Yang Harus Dikerjakan.
a) Salin ulang teks tentang bencana masa lampau di Indonesia, seluruhnya mulai dari "Bencana Masa Lampau" sampai ke "dampaknya  menghilangkan peradaban.".
b) Tuliskan lanjutan teks tentang bencana masa lampau di Indonesia setelah kalimat terakhirnya.

Teks Bacaan.
Monday, April 25, 2011

Bencana Masa Lampau Di Indonesia

Jakarta :  Selama delapan bulan, Tim Studi Bencana  Katastropika Purba mencoba mencari dan meneliti fakta dan data bencana  di abad modern ataupun zaman purba yang katastropik atau dampaknya  menghilangkan peradaban.
Seperti terjadi di Nanggroe Aceh Darussalam, 26  Desember 2004 silam, adalah megatsunami yang menghancurkan sebagian  peradaban di Tanah Rencong. Demikian rilis yang diterima Liputan6.com,  Ahad (24/4), dari Wisnu Agung Prasetya, asisten Staf Khusus Tim Studi  Bencana Katastropik Purba.

Data yang Disediakan.

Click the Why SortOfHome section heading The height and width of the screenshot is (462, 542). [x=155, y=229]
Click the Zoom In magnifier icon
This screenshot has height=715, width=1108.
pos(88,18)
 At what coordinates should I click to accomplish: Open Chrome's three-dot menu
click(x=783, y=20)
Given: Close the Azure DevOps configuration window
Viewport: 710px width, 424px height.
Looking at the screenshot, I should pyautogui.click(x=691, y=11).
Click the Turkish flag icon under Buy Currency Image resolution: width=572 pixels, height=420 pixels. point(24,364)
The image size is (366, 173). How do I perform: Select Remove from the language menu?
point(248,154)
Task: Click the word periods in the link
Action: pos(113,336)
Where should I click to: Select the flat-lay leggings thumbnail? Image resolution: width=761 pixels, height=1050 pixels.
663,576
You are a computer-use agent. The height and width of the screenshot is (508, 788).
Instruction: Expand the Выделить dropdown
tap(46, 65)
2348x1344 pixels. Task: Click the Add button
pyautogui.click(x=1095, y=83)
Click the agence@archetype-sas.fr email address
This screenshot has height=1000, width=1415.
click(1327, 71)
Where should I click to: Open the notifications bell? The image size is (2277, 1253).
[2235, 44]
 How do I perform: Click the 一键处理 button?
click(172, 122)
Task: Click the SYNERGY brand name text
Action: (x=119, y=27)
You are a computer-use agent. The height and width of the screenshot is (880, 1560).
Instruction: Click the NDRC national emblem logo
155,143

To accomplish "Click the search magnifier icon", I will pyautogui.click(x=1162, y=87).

Hasil Berurutan.
a)
Bencana Masa Lampau Di Indonesia

Jakarta :  Selama delapan bulan, Tim Studi Bencana  Katastropika Purba mencoba mencari dan meneliti fakta dan data bencana  di abad modern ataupun zaman purba yang katastropik atau dampaknya  menghilangkan peradaban.

b)
Berdasarkan penelitian Tim Studi  Bencana Katastropika Purba, ternyata di Aceh teridentifikasi kemudian  ada Desa Ie Beuna. Artinya, ombak besar bergulung-gulung. Ini berarti  pula pernah ada tsunami di Aceh. Bahkan, tim Lembaga Ilmu Pengetahuan Indonesia atau LIPI menemukan bangunan kuno di laut Aceh. Dan melalui ekskavasi  geologi berhasil membuktikan 1.400 tahun lampau
pernah terjadi mega  tsunami.
Warga Simeulue mengenal smong atau tsunami pada 1907,  sehingga korban sedikit saat tsunami 2004. Masyarakat Yogyakarta  dikejutkan gempa pada 2006 yang merusak dan menimbulkan korban. Padahal  1835 pernah terjadi gempa yang lebih besar. Di sini menunjukkan betapa  lemahnya ingatan masyarakat Indonesia terhadap bencana. Padahal, gempa  atau gunung berapi bisa dipastikan akan mengalami pengulangan: The Past  is the Key of Future.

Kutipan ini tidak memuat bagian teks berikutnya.